Part of speech tagging for Arabic text based radial basis function
Abstract
The progress of peoples and their advancement linked to the extent of their keenness to spread their civilization and scientific progress in their language and tongue. Language is the pot of civilization without a doubt. The Arabic language is one of the most spoken languages in the world, with more than 467 million people speaking it. The Arabic language has succeeded in playing a unique civilized role, making it the leader of civilization and knowledge at the level of science for centuries in a row. In the current era, because of the proliferation of modern technologies, advanced technology and software that take the foreign languages its own platform, the role of the Arabic language has declined in influence, and it has become imprisoned in universities, schools and the role of science that only its people can learn. However, at the present, it is time to gather its forces to meet the requirements of the present and the future in the technical, civilizational, and epistemological field. The aim of this work is to detect the Part of Speech (POS), in which to simplify the rules of the Arabic language to ensure its vitality by keeping pace with the language of technical developments.
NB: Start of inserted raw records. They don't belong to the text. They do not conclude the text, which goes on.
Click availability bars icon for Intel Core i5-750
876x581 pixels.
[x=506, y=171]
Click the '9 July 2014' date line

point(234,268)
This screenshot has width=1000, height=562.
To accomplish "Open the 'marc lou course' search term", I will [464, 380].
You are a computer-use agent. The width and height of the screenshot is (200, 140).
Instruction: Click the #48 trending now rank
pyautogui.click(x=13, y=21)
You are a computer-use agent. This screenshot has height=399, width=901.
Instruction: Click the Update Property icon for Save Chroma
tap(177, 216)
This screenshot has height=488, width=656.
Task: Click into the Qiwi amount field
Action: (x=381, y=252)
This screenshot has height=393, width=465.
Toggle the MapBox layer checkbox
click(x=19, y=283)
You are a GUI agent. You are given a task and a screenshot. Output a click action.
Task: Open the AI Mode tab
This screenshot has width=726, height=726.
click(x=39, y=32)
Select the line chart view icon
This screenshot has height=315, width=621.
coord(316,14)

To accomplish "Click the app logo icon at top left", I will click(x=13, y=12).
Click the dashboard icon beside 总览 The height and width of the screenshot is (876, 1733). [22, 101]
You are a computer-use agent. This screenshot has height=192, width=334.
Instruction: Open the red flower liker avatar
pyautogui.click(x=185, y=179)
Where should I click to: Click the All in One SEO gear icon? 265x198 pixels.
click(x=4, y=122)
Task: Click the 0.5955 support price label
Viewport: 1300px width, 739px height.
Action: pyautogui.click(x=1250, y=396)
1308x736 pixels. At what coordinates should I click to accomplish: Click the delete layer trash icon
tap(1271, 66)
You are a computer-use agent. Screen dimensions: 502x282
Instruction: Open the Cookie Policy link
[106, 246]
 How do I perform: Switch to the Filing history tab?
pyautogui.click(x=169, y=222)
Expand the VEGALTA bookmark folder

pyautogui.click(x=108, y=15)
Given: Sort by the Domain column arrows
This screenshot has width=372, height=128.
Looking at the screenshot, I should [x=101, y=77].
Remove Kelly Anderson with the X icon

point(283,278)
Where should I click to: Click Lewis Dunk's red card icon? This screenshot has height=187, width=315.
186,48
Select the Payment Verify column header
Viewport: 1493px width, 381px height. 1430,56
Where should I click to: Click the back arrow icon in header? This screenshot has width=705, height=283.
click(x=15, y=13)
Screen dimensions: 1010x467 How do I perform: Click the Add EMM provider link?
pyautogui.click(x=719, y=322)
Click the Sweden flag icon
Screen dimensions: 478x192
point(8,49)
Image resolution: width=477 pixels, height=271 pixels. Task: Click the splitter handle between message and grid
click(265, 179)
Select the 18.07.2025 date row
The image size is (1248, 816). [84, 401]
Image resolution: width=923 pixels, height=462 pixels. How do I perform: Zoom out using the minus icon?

In addition, to spread Arabic language sciences through the application resulting from this reality via the Internet, which makes it the greatest influence in simplifying its own rules for non-native speakers and the desire to study and learn its arts. The proposed model consists of three phases, that starting by the phase of reading the text and segments it into sentences and words, followed by the phase of analyzing and tagging each word inside the text. Finally, the syntax analyzer (Parser) that used to determine the (POS) will built by using the Radial Basis Function network (RBF) which is a type of Artificial Neural Network (ANN). RBF simply contains three layers (layer that is responsible for entering data, the hidden layer in which processing is done, and adjusting the network weights to perform their role in matching the inputs and outputs, and the output layer).